* _Source passage_:
Suzi Patton, who visited the mission as a child, cherishes a memory of her mother standing in front of the mission bells and singing the song as dozens of curious swallows circled behind her, calling out as if in response. On a recent spring day, Patton stopped by with a friend for the first time in 40 years and was dismayed to find no traces of the birds.
"It's still a memory that's very vivid to me. I really loved it," said Patton, now 53. "It's very different here now ... it's sad. What's Capistrano without the swallows?"
It's a problem the mission has been trying to address since the 1990s, when the swallows' nests came down during a project to retrofit and resurface the church ruins.
In recent years, the mission has tried coaxing the birds back by affixing fake nests to the eaves of buildings, creating mud puddles to provide nest-building materials and sprinkling lady bugs, a favorite swallow food, on the ground. None of it has worked.
Some swallows do return to the town of San Juan Capistrano each year, but instead nest in the eaves of downtown buildings, under freeway overpasses and in local creek beds.
"If you went on your bike or took a trail walk in the summer nights," said Lawrence-Adams, "you'd see them all in the local creek beds and you want to yell at them, 'Go back to the mission! Go back!'"
The removal of the nests likely precipitated a regional population decline that was already underway, said Charles Brown, the cliff swallow expert consulting with the mission.
Southern California has seen a steep decline in its cliff swallow population because of changes in the landscape, he said. Cliff swallows prefer flat, open spaces but urban sprawl has meant more trees planted by the region's booming human population.
"Say 100 years ago, when the birds were at their heyday at the mission, the landscape was much more open. If you look at old photos, it was basically out in the middle of a prairie, it was very open," said Brown, a professor at the University of Tulsa. "Now, it's not very suitable for cliff swallows anymore and there are consequences when the landscape changes so much."
Still, the mission and Brown hope their new strategy will pay off with a little patience. Staff members have reported seeing curious swallows flitting around the statue of Father Serra that obscures the broadcasting equipment and dipping and weaving over the gardens. There have also been plenty of false sightings.
"If they colonize, it will be very obvious what they are. Now people are seeing mockingbirds and house finches around there, but if they're landing in the trees and perching in obvious places, they won't be cliff swallows," Brown said. "If there's nothing by mid-May, then it's probably not going to work this year — but that doesn't mean that it won't work next year."

* _Data block_:
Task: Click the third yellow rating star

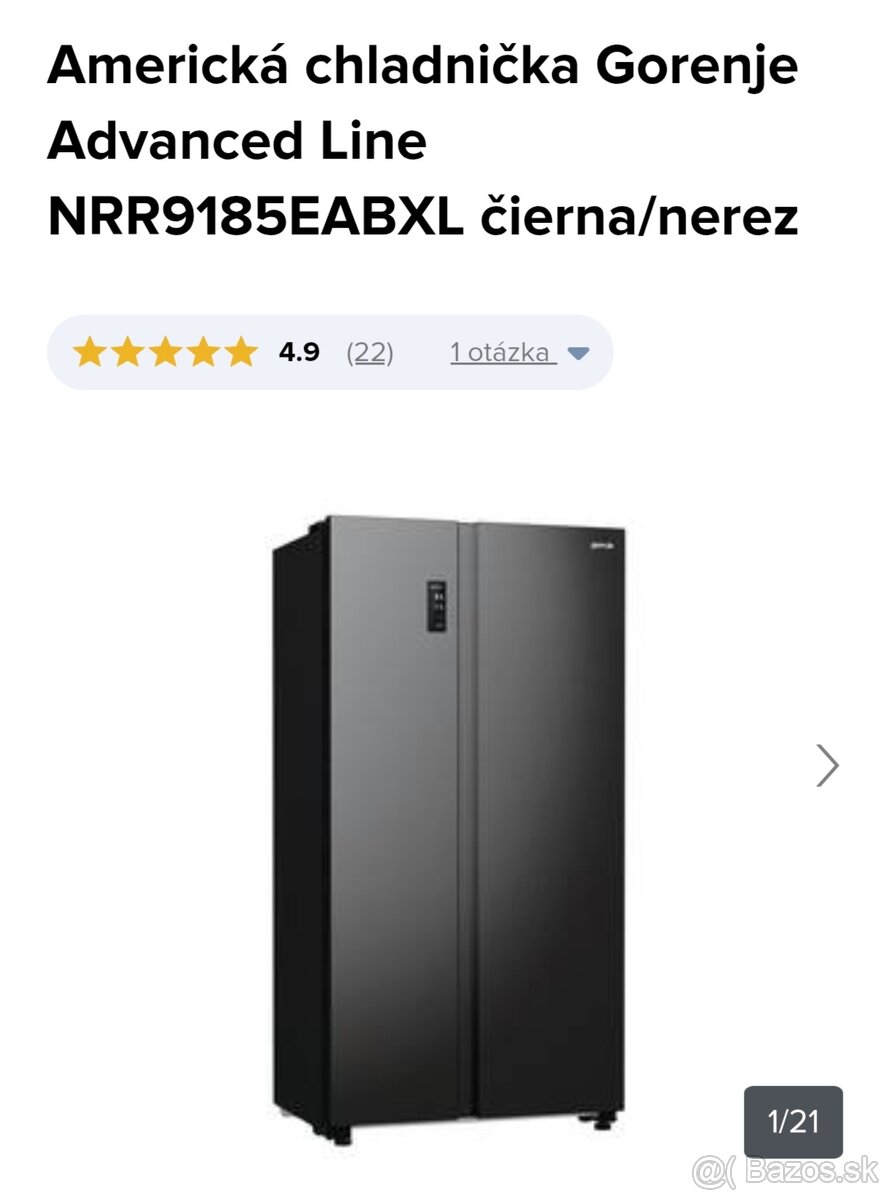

* _What to work on_:
[a] Please retype the Capistrano swallows text between "Still, the mission" and "of false sightings.", inclusive.
[b] Answer these questions from the Capistrano swallows text.
(i) How old is Suzi Patton now?
(ii) During what project did the swallows' nests come down?
(iii) At which university is Charles Brown a professor?

* _The replies_:
[a]
Still, the mission and Brown hope their new strategy will pay off with a little patience. Staff members have reported seeing curious swallows flitting around the statue of Father Serra that obscures the broadcasting equipment and dipping and weaving over the gardens. There have also been plenty of false sightings.

[b]
(i) 53.
(ii) A project to retrofit and resurface the church ruins.
(iii) The University of Tulsa.